One cordon count was conducted in 2010, its results still available on the city’s website. At the time, the plan was to replicate the count every year. But it appears that plan was abandoned. It seems the city may have done such a count in 2014, but if it did the results have not been released publicly. So Meslin, a city planner working in the private sector who is also interested in municipal affairs and transportation advocacy, saw a gap in the information available in our debates.
“Unlike intersection counts or lane counts, where you see how traffic has changed at a particular point, a cordon count shows you system-wide change: how traffic has changed over time across the whole downtown, how behaviour is changing across the city.”
It could be useful for tracking the demand for cycling infrastructure, for instance. And for seeing how the introduction of bike paths (on Adelaide and Queen’s Quay, for instance) has changed cycling system-wide: has the number of people cycling into the core gone up, or have people just changed their route to take advantage of the new infrastructure? How much more likely are people to use one route over another? Where are the heaviest-trafficked routes that do not have bike lanes? A cordon count showing total volume at most major locations from 2017 that could be compared to the earlier data might answer some of those questions.

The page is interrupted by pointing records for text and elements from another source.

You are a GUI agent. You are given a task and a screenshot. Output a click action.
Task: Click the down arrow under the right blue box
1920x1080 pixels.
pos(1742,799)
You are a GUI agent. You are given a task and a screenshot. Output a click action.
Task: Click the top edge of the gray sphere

So Meslin used his Twitter account to put out a call for volunteers, proposing to replicate the methodology of the 2010 study. He got more than 70 responses, and on Tuesday morning said there were about 50 volunteers in the field. They don’t have the human resources to replicate the entire 2010 study, which tracked counts at the 34 locations over a 12-hour period, so they are focusing on the morning peak, 7 a.m to 10 a.m.

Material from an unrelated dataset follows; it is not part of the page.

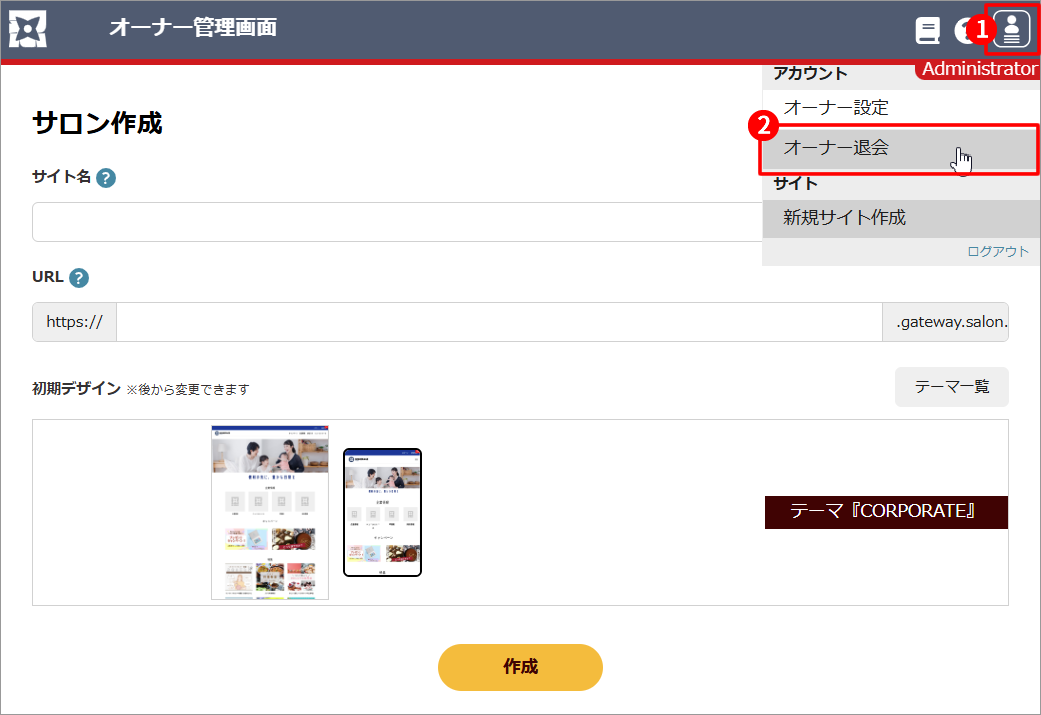Click the ログアウト link
The height and width of the screenshot is (715, 1041).
point(997,251)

“We want to be able to make an apples-to-apples comparison, using the same locations, the same time of day, the same criteria. If there are changes, that tells you something,” Meslin says, noting he won’t try to anticipate what, if any, changes the data may show. He has some volunteers who are professional data analysts and transit engineers to help evaluate the data once it’s collected.
But for now, he’s busy enough collecting the data. The cyclists come in waves through the intersection as the lights change, and Meslin quickly scratches a tally — segmented into 15-minute increments — as they pass. In the peak hour as the sun rises higher and the commuter crush gets heavier, it becomes hard to keep up. Between 7:00 and 7:15, his tally sheet only shows 35 cyclists passing. Between 8:45 and 9:00, the boxes on the sheet overflow with 325 marks. Meslin has a video camera mounted on a tripod to back up his notes.
He says he expects this first attempt will be a starting point — that they’ll be able to improve and refine the process to get better, more reliable data for future counts. “Not every area lends itself to the democratization of information gathering,” he says, in which volunteer amateurs provide the city with statistics. There are some kinds of surveys in which methodological or observational expertise is warranted. But when it’s as simple as counting on the street corner, perhaps there’s an opportunity for the city to work with interested citizens to fill its own informational gaps.
To me, it’s a puzzle why the city wouldn’t be gathering what seems like such basic information on its own — how can we have an intelligent debate about cycling infrastructure in the downtown core without knowing how many people cycle into the downtown core, and where, and when? I think the city should be gathering such information, and making it available.
But if the city won’t, it’s a relief to find out that somebody will.